Flash Attention addresses this by restructuring the computation to minimize memory transfers between fast on-chip SRAM and slower GPU memory. The mathematical output is identical; the memory footprint drops dramatically. Each hardware generation brings new optimizations — FA2 remains widely used, with FA3 and FA4 targeting newer GPU architectures.

If you increase the sequence length without addressing the quadratic cost, expect two failure modes. The first is straightforward: out-of-memory errors on hardware-constrained systems. The second is subtler — attention dilution. When every token attends to thousands of positions, the softmax distribution flattens. Each individual attention weight shrinks toward zero. The model still produces fluent text, but its ability to form sharp, focused representations degrades quietly.

If you reduce the number of attention heads without compensating, expect collapsed representations. Heads specialize during training; remove too many, and the remaining heads cannot cover the full range of linguistic relationships the model needs to track.

Rule of thumb: The attention mechanism performs best when the ratio of sequence length to model dimension stays within the range the model was trained on. Push beyond that range, and the softmax temperature effectively shifts — the distribution either flattens or sharpens in ways the model was never optimized for.

When it breaks: Long-context attention fails silently. The model still produces fluent, confident text while functionally ignoring information in the middle of the sequence. This “lost in the middle” effect is a direct consequence of attention dilution — softmax assigns meaningful weight only to positions near the beginning and end, leaving the center of long documents functionally invisible.

The Data Says

The attention mechanism solved one specific engineering problem — dynamic, position-independent access to sequence information — and in doing so, made the transformer architecture possible.
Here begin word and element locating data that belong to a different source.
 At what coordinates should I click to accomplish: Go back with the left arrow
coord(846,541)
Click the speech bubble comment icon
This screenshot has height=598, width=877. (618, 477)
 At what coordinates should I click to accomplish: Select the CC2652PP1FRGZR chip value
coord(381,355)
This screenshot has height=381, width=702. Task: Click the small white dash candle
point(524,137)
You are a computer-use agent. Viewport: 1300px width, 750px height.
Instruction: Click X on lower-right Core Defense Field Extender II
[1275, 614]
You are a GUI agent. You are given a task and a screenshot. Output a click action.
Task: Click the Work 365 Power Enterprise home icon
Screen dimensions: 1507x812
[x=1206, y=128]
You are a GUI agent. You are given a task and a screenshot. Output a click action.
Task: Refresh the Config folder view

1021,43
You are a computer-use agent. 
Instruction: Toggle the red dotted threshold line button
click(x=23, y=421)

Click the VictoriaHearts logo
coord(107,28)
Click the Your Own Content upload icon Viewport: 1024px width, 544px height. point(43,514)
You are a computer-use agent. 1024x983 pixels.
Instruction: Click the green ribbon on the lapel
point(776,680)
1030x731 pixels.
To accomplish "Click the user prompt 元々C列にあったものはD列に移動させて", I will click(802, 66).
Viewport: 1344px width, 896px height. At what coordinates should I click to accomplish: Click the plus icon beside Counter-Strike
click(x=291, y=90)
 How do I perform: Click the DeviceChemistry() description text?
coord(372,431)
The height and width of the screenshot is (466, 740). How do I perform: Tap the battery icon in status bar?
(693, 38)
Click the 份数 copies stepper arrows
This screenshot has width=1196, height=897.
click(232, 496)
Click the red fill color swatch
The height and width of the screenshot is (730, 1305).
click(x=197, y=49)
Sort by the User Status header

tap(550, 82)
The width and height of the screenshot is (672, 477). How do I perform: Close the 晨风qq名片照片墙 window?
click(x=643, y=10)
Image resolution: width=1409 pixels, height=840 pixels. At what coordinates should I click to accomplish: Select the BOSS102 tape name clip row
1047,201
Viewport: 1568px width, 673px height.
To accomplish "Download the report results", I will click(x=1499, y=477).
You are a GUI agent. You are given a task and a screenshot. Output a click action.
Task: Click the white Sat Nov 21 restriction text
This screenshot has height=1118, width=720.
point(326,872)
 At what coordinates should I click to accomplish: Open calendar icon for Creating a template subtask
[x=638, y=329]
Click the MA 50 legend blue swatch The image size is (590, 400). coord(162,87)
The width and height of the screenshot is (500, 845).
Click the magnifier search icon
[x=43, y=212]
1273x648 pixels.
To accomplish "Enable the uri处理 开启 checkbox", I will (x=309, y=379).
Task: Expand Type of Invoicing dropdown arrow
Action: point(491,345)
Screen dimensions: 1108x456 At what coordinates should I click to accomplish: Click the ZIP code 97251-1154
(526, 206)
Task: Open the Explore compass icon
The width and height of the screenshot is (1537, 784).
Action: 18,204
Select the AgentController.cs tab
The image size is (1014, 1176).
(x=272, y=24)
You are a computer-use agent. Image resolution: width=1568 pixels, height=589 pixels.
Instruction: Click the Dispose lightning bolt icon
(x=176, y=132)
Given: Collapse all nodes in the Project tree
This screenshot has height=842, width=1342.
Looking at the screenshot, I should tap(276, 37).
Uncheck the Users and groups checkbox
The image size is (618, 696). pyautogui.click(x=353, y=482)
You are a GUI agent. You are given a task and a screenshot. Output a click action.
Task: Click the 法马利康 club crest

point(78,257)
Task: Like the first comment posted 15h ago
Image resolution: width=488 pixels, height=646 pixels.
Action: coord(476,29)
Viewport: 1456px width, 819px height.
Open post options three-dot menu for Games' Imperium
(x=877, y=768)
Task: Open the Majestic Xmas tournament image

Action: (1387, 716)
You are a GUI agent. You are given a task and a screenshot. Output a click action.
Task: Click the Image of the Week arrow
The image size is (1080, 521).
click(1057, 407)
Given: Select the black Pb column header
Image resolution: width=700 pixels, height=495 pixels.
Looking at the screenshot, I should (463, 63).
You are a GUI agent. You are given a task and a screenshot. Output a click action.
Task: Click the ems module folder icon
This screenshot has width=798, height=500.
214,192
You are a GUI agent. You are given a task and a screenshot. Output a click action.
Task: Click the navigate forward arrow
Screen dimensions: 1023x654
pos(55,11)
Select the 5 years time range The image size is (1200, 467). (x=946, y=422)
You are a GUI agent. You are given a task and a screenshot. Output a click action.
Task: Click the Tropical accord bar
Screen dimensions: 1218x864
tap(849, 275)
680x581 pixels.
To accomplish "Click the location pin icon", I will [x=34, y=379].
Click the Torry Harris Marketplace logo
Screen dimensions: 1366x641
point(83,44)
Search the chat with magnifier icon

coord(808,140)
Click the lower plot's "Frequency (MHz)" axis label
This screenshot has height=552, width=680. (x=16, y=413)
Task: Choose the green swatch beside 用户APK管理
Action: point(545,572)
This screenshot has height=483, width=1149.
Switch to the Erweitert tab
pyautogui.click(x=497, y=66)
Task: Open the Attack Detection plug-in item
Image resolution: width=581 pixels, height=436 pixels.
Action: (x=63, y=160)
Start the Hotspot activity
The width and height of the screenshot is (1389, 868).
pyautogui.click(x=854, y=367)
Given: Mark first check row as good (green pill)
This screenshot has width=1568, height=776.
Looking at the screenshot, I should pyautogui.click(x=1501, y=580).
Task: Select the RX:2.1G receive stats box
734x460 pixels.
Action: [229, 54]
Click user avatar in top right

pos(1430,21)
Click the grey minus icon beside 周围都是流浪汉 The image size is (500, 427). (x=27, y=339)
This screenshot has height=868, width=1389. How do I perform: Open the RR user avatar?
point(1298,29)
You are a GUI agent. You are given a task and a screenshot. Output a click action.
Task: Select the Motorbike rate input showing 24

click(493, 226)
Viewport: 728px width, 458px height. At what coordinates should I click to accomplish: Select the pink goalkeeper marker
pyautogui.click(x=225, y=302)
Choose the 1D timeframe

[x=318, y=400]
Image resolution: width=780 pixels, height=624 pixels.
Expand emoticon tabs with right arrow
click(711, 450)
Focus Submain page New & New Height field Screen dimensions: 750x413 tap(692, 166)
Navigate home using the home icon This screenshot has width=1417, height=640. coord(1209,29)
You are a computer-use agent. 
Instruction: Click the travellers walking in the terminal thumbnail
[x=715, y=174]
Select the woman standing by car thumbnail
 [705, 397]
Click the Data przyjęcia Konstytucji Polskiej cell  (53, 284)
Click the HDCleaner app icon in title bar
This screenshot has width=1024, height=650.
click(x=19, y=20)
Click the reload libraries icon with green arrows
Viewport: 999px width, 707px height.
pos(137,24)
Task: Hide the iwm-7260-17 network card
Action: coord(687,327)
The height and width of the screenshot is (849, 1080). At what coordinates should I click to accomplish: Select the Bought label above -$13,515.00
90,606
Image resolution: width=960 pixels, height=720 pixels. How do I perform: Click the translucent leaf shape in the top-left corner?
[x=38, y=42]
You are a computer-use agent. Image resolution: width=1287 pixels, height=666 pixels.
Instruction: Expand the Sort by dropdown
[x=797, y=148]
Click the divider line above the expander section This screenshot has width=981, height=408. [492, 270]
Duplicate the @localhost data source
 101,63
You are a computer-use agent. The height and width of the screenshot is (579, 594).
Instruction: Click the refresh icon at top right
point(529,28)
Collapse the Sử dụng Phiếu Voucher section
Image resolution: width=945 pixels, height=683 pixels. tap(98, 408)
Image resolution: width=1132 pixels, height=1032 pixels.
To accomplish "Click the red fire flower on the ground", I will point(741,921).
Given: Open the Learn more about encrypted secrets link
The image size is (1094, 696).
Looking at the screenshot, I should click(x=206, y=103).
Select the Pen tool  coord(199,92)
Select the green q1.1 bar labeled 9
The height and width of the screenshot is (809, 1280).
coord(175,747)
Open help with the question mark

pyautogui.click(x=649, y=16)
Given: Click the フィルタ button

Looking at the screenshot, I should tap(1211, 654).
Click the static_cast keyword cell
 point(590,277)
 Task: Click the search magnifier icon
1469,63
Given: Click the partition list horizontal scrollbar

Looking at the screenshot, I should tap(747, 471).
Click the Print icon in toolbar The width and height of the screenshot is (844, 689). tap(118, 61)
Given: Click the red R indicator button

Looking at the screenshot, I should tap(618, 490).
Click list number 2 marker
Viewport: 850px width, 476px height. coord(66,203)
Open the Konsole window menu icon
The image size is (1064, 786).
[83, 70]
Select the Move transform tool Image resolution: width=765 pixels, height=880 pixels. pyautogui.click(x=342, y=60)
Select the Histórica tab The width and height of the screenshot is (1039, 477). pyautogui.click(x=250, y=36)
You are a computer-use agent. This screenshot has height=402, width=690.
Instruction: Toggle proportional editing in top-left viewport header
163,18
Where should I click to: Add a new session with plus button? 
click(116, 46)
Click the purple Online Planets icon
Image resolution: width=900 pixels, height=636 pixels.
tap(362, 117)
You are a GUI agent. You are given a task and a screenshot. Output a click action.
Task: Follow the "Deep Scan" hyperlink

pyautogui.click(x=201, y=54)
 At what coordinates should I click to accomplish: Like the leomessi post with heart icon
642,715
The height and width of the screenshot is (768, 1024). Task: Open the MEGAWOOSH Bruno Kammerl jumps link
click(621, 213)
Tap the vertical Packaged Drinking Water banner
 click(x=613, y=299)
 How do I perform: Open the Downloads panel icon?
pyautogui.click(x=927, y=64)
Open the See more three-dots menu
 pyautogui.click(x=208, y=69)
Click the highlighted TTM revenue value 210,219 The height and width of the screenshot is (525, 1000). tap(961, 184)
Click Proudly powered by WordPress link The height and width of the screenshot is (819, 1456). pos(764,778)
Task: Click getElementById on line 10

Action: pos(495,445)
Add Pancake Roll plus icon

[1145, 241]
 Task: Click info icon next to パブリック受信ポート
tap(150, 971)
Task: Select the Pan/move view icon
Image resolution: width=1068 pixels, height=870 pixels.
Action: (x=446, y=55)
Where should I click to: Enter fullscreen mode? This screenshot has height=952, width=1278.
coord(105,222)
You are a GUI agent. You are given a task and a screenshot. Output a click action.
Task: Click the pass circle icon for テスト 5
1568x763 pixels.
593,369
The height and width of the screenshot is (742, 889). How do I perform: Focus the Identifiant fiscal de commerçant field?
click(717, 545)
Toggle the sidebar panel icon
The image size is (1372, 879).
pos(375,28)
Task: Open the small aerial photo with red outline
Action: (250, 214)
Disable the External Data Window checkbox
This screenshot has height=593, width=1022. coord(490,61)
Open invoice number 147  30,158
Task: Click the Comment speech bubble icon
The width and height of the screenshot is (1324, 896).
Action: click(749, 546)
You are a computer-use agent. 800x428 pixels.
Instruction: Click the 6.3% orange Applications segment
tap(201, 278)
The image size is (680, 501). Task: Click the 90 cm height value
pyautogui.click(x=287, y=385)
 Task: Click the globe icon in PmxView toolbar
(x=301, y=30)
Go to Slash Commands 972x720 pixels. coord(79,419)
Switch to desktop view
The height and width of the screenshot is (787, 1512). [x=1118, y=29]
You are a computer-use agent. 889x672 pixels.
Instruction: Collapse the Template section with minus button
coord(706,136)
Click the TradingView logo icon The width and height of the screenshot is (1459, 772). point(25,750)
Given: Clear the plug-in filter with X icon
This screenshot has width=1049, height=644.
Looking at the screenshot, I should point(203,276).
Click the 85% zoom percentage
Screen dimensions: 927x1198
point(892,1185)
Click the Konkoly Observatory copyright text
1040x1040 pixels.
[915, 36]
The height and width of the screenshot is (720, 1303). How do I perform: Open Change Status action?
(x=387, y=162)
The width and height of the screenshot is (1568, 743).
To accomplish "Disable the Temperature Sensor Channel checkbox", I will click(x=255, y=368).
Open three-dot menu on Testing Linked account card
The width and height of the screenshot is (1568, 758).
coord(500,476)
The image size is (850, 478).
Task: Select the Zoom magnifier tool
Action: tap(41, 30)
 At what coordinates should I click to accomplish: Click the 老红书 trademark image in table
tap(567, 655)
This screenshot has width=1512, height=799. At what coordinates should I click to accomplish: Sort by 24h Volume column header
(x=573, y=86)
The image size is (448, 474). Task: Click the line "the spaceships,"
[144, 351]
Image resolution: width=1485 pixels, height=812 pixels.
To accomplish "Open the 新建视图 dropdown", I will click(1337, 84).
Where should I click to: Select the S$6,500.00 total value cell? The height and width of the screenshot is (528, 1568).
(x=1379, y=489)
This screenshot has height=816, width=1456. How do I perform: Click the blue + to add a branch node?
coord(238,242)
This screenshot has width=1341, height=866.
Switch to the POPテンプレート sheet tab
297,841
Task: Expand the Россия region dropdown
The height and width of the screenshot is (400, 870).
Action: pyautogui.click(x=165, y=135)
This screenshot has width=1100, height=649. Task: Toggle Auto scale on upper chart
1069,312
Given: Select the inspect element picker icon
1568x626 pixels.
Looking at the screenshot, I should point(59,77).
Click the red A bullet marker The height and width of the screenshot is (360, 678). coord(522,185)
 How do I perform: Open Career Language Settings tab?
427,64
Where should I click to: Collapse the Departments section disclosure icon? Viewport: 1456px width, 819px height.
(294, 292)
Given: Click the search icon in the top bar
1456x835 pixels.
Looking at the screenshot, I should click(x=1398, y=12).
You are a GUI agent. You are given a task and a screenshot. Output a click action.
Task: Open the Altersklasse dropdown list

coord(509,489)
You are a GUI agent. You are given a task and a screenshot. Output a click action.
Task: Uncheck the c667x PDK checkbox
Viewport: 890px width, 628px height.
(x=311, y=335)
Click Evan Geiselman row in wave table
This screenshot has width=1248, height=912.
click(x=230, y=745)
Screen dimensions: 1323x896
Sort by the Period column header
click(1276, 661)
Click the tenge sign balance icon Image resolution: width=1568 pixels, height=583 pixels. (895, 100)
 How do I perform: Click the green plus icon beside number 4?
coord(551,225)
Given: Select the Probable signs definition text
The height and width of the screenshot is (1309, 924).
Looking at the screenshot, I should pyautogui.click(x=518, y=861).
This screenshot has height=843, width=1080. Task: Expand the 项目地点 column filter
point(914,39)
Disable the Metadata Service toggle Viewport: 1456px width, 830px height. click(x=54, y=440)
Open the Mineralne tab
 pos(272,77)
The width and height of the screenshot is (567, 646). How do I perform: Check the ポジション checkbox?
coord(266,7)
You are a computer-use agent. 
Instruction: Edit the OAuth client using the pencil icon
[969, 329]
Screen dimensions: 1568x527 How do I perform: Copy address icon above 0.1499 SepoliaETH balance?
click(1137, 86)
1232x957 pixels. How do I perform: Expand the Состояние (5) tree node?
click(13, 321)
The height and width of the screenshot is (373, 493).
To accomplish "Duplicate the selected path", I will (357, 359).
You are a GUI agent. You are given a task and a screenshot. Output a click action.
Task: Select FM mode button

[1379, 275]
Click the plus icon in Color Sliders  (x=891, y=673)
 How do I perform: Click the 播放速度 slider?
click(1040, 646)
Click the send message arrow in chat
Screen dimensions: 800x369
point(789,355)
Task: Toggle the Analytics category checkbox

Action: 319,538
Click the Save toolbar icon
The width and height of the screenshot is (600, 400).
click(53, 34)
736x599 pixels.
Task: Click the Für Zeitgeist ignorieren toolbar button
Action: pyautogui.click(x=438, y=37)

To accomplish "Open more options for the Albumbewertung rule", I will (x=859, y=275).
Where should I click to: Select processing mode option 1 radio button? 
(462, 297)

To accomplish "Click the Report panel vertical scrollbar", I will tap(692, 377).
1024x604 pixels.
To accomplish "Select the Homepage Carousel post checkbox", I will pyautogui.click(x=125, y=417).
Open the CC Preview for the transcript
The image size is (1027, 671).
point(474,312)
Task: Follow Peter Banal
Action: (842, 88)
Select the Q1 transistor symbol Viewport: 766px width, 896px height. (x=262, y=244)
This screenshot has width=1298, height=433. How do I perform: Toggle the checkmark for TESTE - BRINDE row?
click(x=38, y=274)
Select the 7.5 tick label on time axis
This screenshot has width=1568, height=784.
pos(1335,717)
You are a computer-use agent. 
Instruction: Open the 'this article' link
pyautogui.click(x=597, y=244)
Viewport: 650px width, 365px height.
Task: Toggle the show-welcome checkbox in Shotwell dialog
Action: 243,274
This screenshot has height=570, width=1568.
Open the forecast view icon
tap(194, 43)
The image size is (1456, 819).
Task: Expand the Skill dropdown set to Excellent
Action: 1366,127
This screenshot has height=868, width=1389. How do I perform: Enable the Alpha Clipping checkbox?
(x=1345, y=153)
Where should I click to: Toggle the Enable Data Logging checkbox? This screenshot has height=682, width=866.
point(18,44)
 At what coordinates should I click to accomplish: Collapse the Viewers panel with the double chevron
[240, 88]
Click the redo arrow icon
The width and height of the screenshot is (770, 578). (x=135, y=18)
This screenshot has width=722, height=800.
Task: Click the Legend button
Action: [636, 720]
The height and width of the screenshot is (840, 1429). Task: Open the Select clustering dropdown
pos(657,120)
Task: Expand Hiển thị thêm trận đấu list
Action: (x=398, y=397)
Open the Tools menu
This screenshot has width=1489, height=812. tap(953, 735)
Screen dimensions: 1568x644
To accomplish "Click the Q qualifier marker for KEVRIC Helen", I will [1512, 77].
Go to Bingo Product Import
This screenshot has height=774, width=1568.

Queries, keys, and values are not metaphors; they are linear projections whose trained geometry determines what the model can and cannot represent. The math is the mechanism, and the mechanism is the limit.

Aha Moments

MAX

Mona traced the geometry, and the geometry tells you exactly where to draw the architecture boundary. If you are building on transformers, the quadratic attention cost belongs in your design constraints from day one — not as a footnote discovered during load testing. Context window size, head count, key dimension: those are structural decisions, not tuning parameters. They determine your memory budget, your latency profile, and your failure modes under load. The QKV decomposition is clean enough that you can reason about it formally. Which means there is no excuse for treating attention behavior as a black box in a system architecture document. Specify the attention configuration. Test at your actual sequence lengths. Document the failure envelope.

DAN

Max is right that attention constraints belong in the architecture document, but here is the market angle he is leaving out. Every major model provider is racing to extend context windows because enterprise buyers demand longer input. Mona’s analysis exposes the trade-off that is not in any product announcement: longer context does not automatically mean better attention. It means diluted attention. The companies marketing long-context capabilities are selling a feature that degrades silently past certain thresholds. That gap between what is marketed and what is mechanically true is where procurement risk accumulates. Teams evaluating model providers should benchmark attention quality at their actual working sequence lengths, not rely on the maximum advertised window.

ALAN

Dan identifies the market asymmetry, but I want to stay with the silence Mona described — the “lost in the middle” phenomenon. A model that produces fluent, confident output while functionally ignoring sections of the input it was given is not merely a technical constraint. It is an epistemic problem. We hand a system a document, receive a summary, and assume the system processed what we provided. The attention mechanism gives us a precise mathematical framework — and that precision creates its own blind spots, predictable ones that the user never sees. If the math determines what a model can represent, and the math has known failure modes at longer sequences, who is responsible for verifying that the model actually attended to the sections that mattered?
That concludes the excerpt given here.